TASK DATA:
++++++

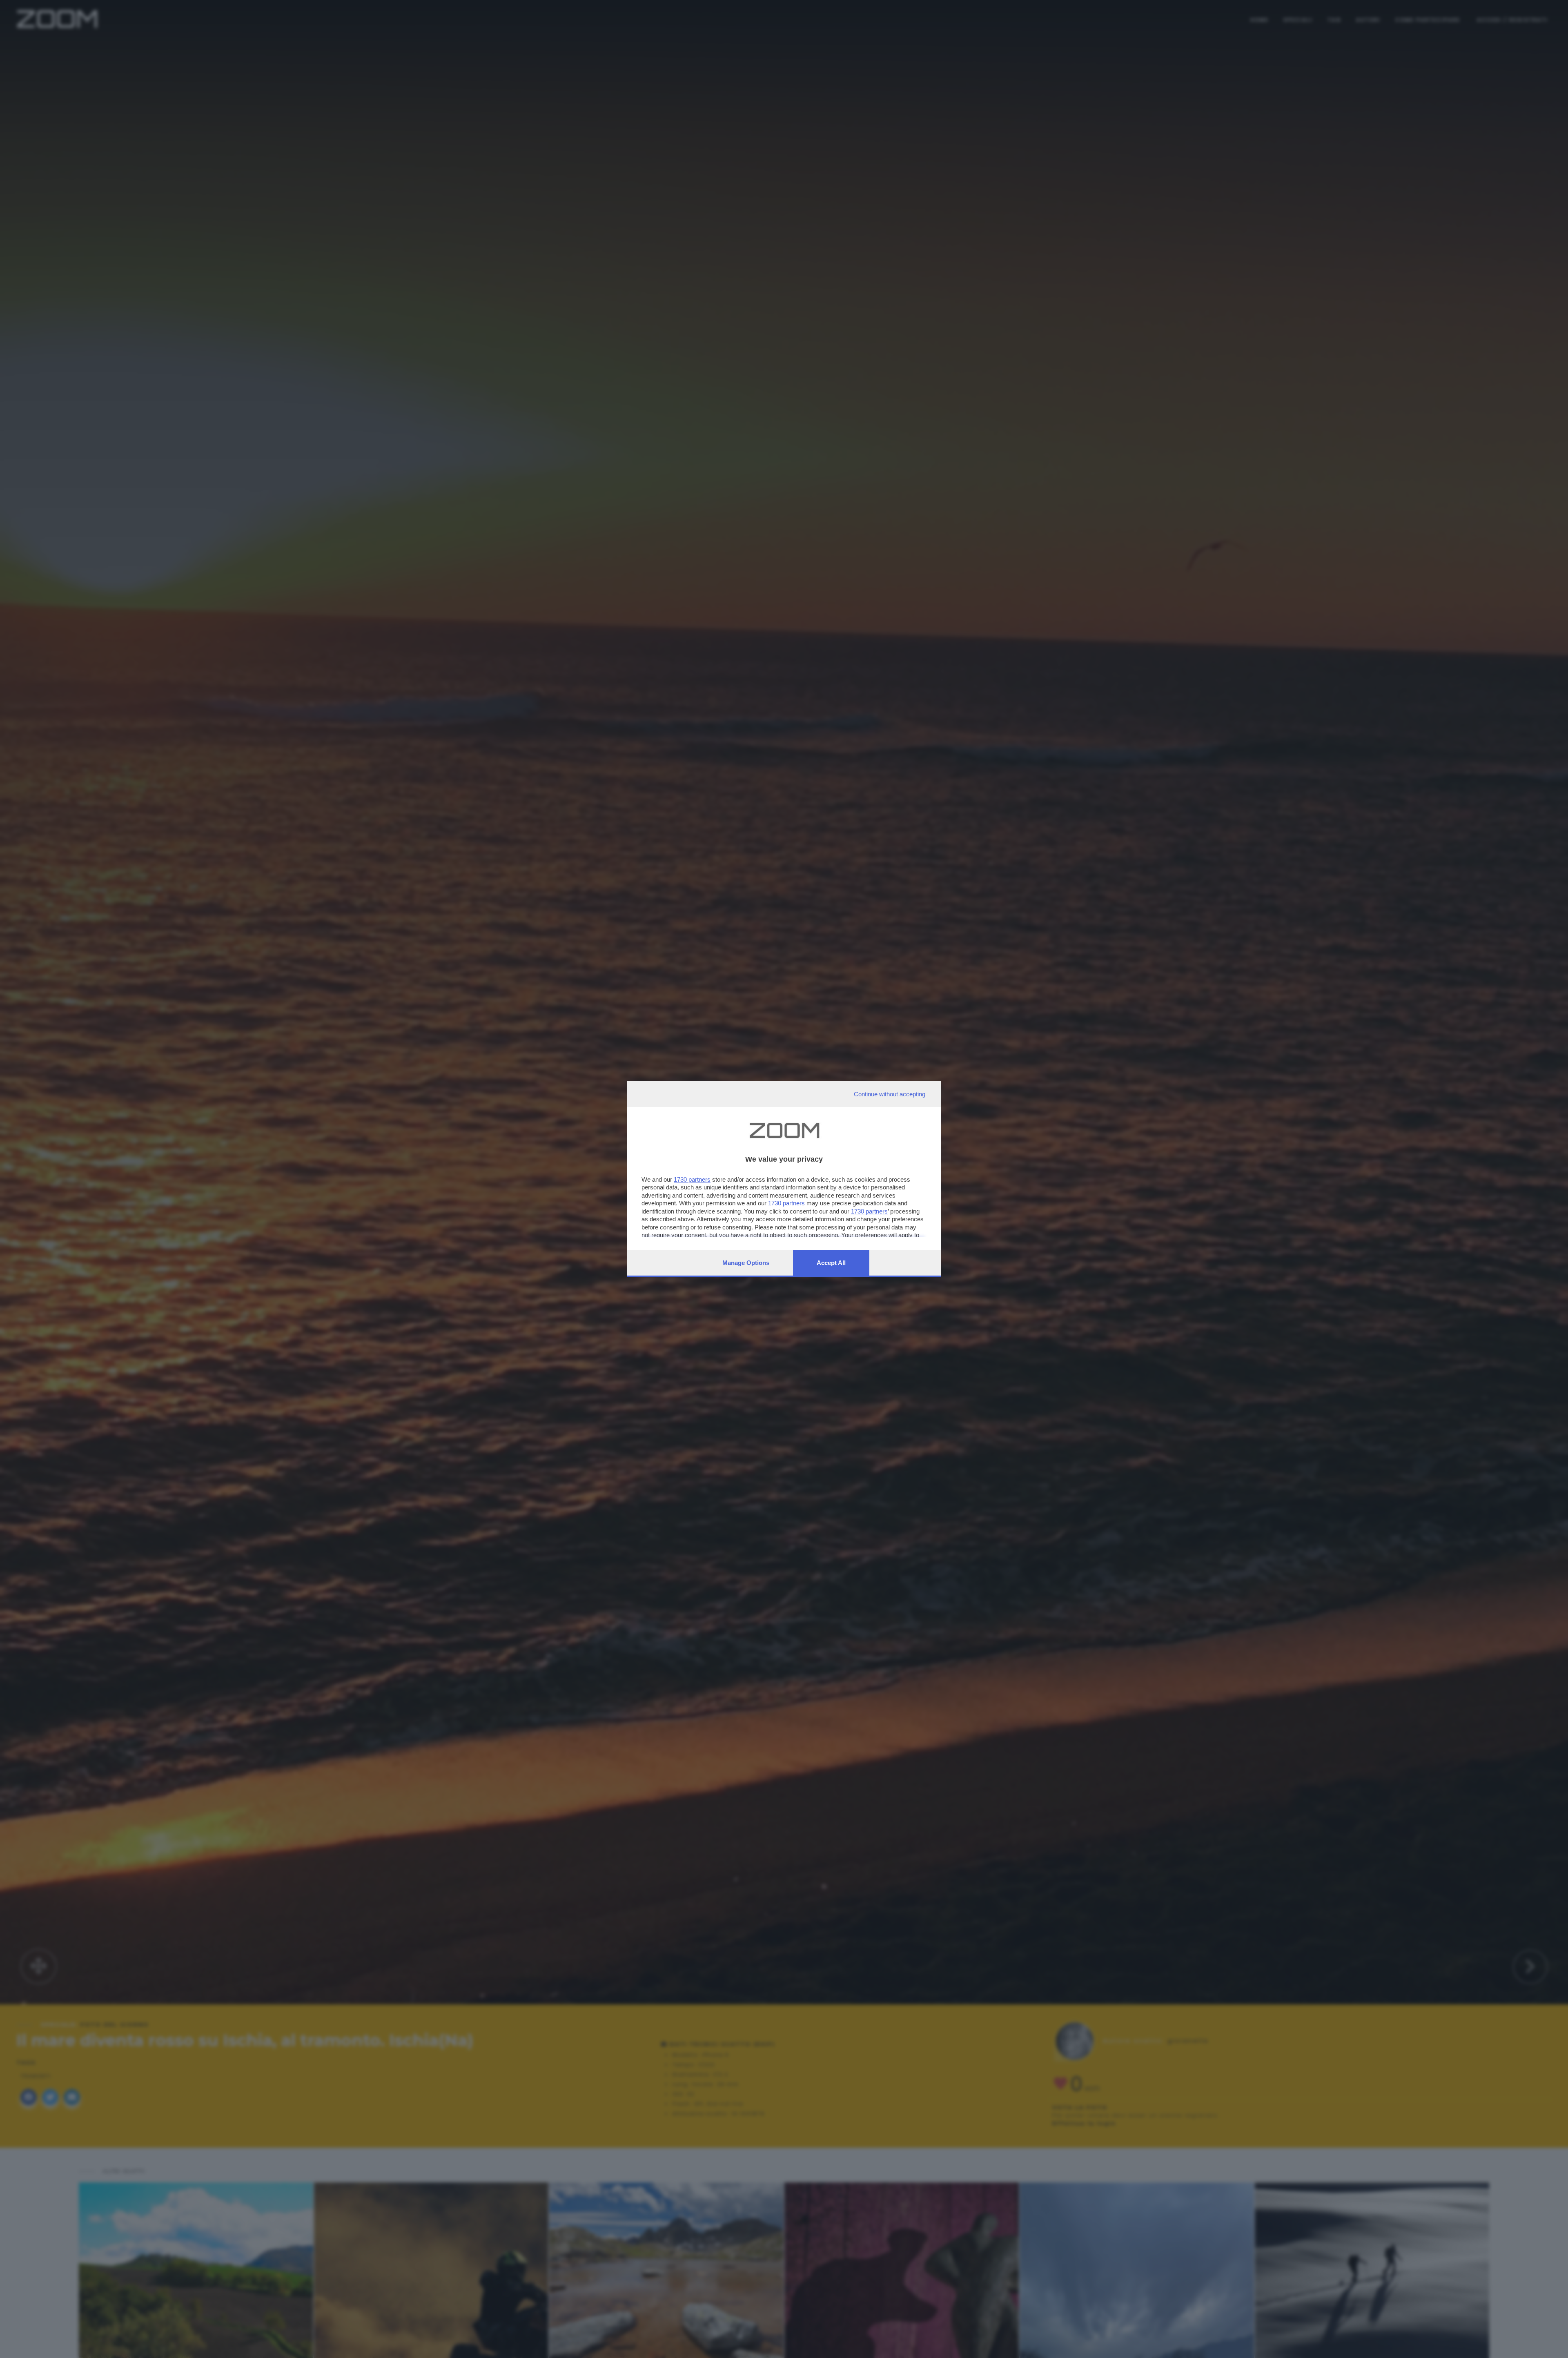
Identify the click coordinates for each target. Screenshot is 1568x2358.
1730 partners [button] (692, 1179)
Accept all (831, 1262)
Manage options (745, 1262)
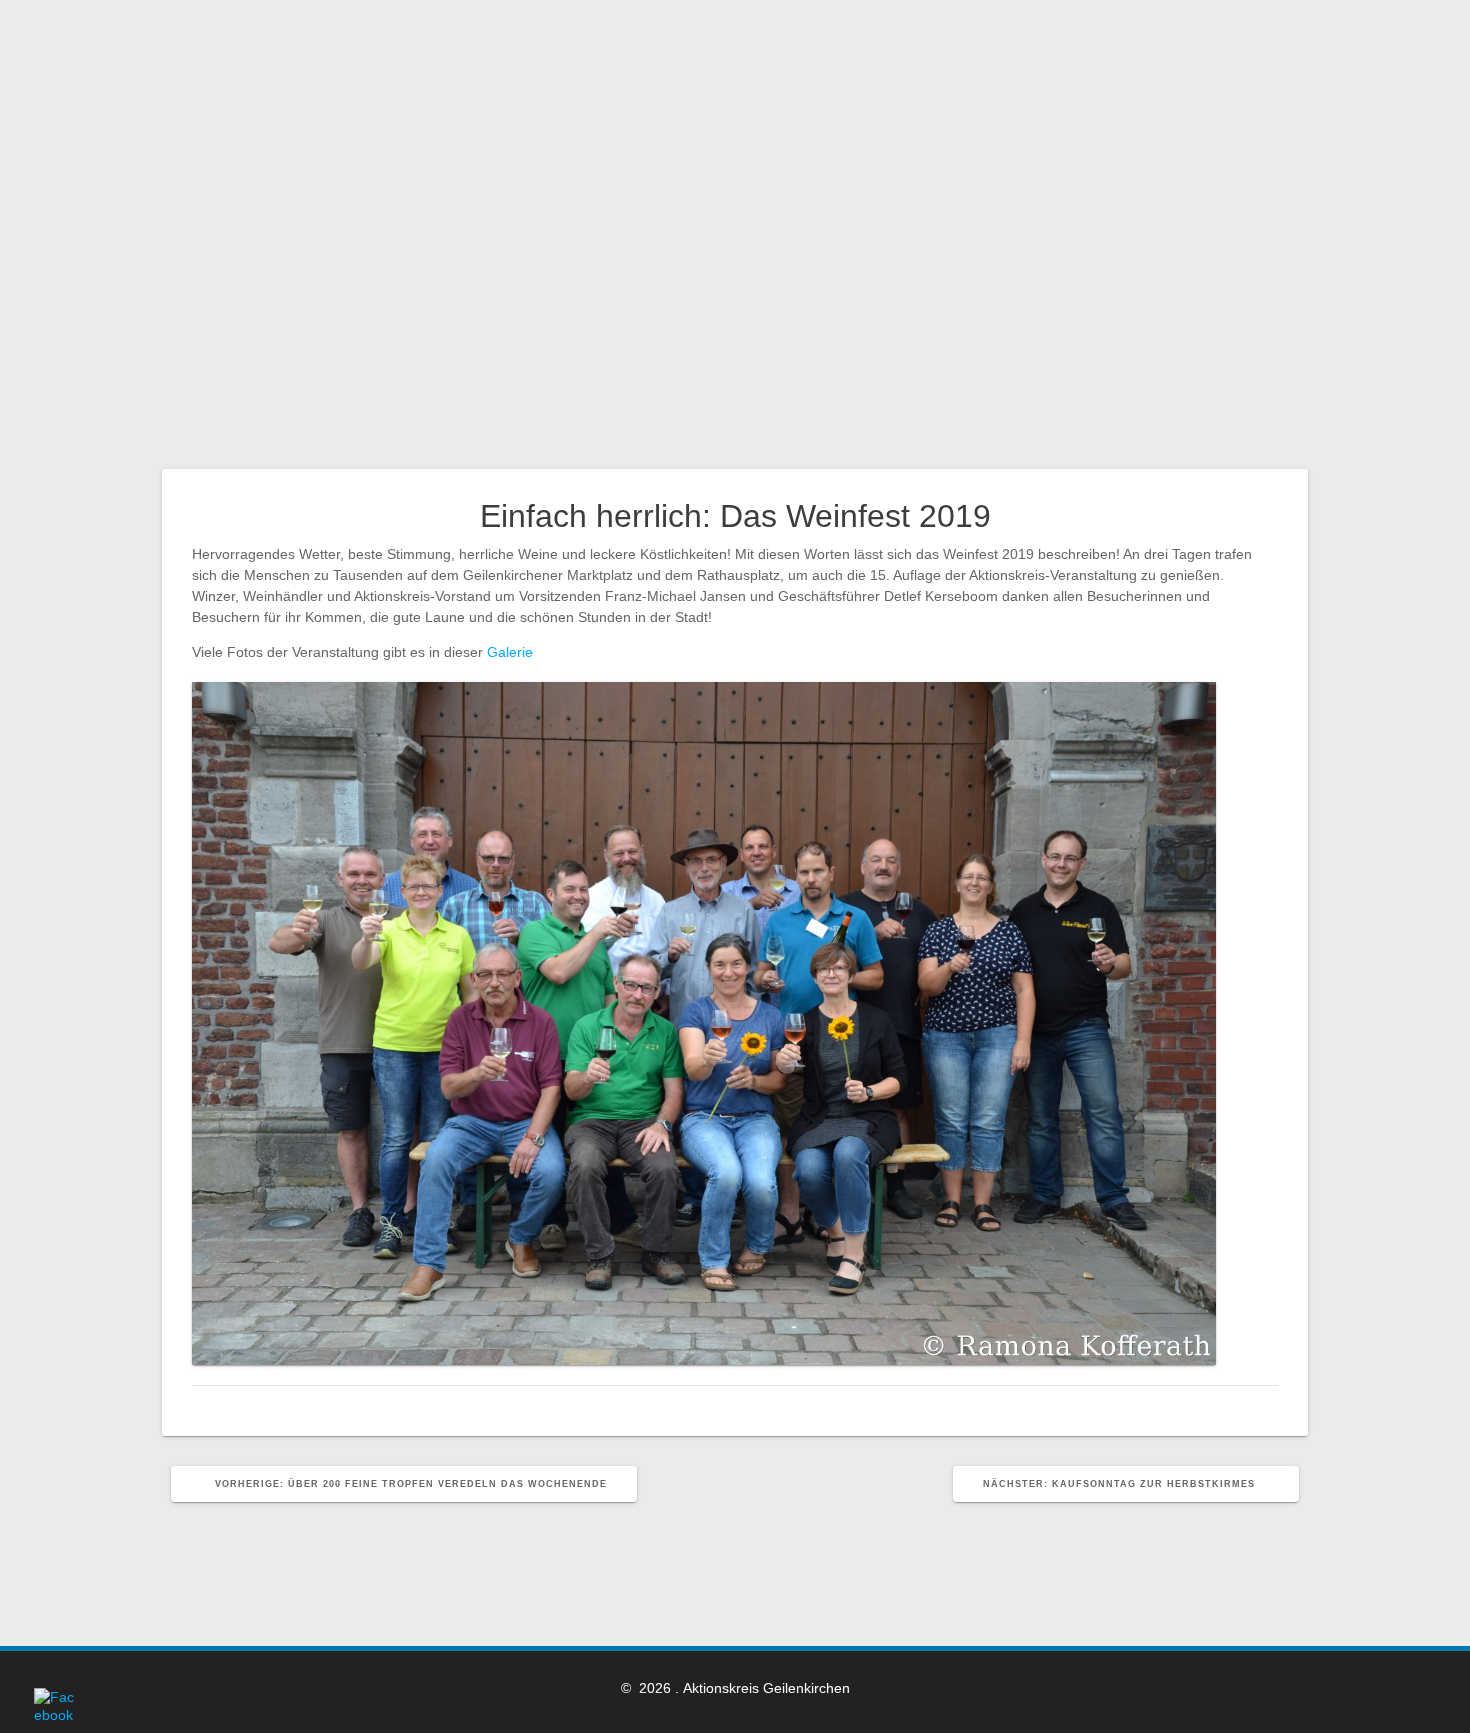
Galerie (510, 652)
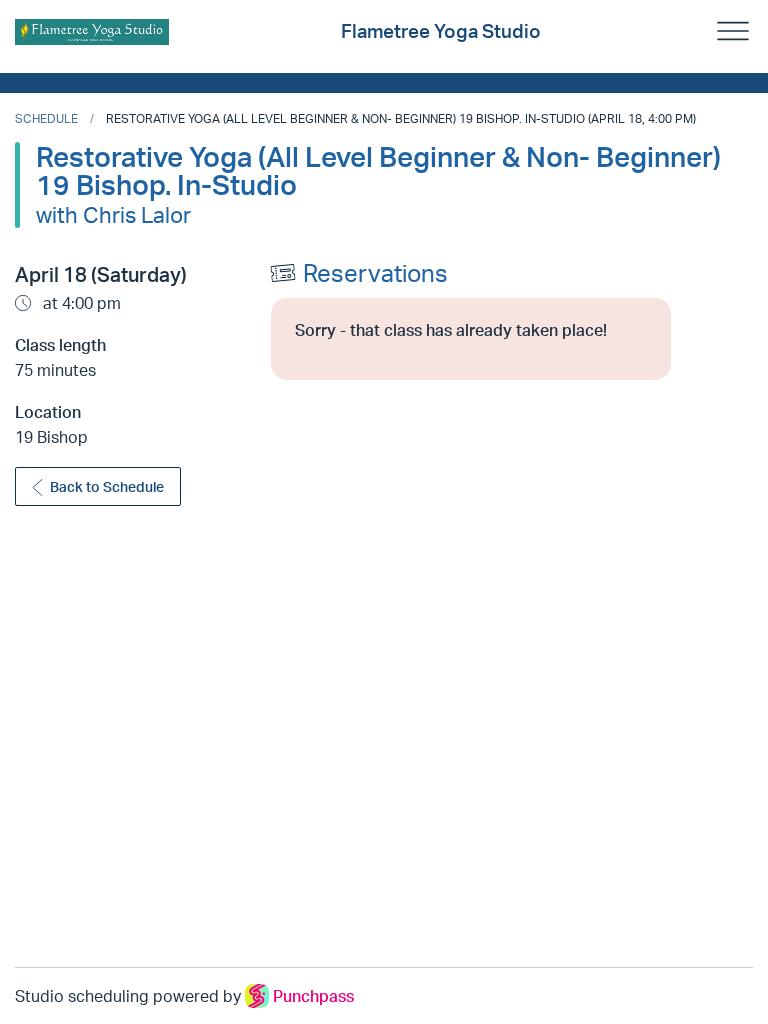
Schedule (46, 118)
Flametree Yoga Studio (441, 31)
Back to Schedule (107, 486)
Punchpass (313, 996)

++++++

WORK TO BE COMPLETED: Return the material above in exact form. Pictures stay out.

SOLUTION TO THIS PROBLEM:
Identify the click coordinates for each target. Screenshot is 1568x2358.
1730 partners [button] (692, 1179)
Accept all (831, 1262)
Manage options (745, 1262)
Galerie (510, 652)
Schedule (46, 118)
Flametree Yoga Studio (441, 31)
Back to Schedule (107, 486)
Punchpass (313, 996)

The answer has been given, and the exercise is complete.